SciPapers / optimizers_via_fluxions.md

Upload optimizers_via_fluxions.md with huggingface_hub

f256bdc verified 3 months ago

preview code

raw

history blame contribute delete

14.5 kB

Gradient Descent and Optimizers via the Method of Fluxions

From SGD to AdamW: A Newtonian Perspective

Scott Bisset, Silicon Goddess
OpenTransformers Ltd
January 2026

Abstract

Neural network optimizers are typically presented as update rules with cryptic Greek letters (β₁, β₂, ε) and little intuition for why they work. We reformulate gradient descent, momentum, RMSprop, Adam, and AdamW using Newton's method of fluxions. In this framework, optimization becomes physical: weights flow through parameter space, momentum is literal velocity, and adaptive learning rates emerge from measuring flow variance. This perspective reveals why certain hyperparameter choices work and suggests principled modifications.

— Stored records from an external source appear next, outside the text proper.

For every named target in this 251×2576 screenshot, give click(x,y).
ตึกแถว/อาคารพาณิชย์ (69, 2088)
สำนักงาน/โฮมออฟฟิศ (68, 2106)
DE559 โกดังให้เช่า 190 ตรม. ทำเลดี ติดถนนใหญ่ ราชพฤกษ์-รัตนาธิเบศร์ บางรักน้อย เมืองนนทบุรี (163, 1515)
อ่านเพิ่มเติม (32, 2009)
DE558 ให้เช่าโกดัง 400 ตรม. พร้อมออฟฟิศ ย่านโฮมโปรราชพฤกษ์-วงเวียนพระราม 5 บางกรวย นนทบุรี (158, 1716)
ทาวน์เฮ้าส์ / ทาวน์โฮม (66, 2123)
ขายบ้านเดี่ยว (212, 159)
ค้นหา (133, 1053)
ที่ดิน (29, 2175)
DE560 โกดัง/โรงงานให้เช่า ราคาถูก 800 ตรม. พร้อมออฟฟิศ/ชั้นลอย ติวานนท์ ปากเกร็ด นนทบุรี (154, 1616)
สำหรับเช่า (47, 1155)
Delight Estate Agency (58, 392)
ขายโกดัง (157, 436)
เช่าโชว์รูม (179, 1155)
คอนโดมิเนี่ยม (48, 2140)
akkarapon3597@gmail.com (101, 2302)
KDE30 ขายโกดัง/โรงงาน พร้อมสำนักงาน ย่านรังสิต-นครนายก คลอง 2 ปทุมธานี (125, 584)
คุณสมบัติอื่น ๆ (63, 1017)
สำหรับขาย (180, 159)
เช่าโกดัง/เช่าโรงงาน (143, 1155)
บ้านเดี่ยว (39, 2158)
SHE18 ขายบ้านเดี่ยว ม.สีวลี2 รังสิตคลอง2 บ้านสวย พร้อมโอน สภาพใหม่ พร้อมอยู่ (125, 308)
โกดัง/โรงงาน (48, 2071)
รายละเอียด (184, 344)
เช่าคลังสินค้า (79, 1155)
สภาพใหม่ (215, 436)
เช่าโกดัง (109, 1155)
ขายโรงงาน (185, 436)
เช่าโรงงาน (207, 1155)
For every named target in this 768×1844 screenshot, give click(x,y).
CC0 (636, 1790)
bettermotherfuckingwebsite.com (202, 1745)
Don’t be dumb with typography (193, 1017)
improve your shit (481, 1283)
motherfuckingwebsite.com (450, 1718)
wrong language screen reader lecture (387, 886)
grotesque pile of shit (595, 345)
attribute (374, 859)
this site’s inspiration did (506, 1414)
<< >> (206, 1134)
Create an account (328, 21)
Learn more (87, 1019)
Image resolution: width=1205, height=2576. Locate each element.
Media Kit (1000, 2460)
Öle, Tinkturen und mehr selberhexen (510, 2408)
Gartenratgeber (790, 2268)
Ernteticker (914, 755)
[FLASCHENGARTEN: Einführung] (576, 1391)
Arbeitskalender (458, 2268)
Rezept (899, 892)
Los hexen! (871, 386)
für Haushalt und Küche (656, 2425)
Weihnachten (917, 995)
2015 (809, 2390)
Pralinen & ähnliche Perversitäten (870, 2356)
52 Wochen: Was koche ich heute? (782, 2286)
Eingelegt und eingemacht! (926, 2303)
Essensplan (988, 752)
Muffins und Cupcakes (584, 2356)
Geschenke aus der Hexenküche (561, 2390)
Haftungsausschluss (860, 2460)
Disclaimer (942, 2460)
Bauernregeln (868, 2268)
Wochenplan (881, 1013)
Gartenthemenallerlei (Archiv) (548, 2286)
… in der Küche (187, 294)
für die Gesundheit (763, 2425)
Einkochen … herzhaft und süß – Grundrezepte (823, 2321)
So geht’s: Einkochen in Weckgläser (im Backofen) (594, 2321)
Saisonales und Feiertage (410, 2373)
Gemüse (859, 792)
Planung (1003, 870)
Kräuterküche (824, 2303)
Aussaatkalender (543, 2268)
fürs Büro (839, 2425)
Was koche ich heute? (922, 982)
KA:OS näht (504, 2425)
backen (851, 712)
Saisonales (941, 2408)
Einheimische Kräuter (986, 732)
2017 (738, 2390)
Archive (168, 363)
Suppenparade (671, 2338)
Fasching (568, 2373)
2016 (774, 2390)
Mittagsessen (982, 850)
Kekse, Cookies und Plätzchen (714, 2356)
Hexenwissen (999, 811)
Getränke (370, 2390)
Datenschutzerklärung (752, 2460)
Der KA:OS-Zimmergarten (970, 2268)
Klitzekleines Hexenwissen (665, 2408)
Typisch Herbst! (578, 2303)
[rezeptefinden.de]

1. The Optimization Problem

1.1 What We Want

Find weights W that minimize loss L(W).

1.2 The Fluxion Framing

Imagine weights as particles flowing through parameter space. The loss function L(W) defines a landscape—hills and valleys. We want weights to flow downhill to the lowest valley.

Key quantities:

Symbol	Meaning
W	Position in weight space
Ẇ	Velocity (how weights flow)
Ẅ	Acceleration (how velocity changes)
L̇ᵂ	Gradient (which direction is uphill)
g	Shorthand for L̇ᵂ (the gradient)

2. Vanilla Gradient Descent

2.1 The Update Rule

Leibniz (opaque):

W_{t+1} = W_t - η · ∂L/∂W

Fluxion (physical):

Ẇ = -η · g

"Weights flow opposite to gradient, scaled by learning rate"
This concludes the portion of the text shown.